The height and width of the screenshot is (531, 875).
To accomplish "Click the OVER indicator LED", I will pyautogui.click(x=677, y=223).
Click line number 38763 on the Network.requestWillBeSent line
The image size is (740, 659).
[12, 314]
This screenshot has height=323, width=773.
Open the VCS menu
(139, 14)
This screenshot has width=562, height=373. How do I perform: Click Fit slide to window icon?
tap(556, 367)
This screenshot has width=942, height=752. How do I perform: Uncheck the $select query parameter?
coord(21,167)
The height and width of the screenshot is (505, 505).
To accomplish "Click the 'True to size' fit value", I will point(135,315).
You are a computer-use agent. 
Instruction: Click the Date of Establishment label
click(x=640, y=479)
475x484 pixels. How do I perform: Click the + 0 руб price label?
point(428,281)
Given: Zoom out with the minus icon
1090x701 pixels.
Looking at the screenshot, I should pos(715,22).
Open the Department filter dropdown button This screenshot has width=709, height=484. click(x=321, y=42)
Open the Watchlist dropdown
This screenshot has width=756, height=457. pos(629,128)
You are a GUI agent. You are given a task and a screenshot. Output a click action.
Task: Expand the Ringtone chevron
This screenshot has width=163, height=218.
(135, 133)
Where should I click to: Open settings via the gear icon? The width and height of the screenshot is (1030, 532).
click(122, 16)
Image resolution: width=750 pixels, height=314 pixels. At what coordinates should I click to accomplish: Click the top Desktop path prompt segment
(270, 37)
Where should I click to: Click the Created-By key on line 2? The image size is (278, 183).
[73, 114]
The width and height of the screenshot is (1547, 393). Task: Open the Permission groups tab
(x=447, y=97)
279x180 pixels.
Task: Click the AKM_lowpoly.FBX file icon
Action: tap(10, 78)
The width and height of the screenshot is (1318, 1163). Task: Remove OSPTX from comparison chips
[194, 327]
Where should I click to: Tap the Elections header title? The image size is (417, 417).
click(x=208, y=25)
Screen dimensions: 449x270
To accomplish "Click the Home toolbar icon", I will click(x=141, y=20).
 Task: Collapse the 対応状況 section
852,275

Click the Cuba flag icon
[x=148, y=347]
__________
* Required work
Please write out, exactly as they appear, only the lines from the one holding "Task: Collapse the 対応状況 section" through the end of the data.

* Expected output
 Task: Collapse the 対応状況 section
852,275

Click the Cuba flag icon
[x=148, y=347]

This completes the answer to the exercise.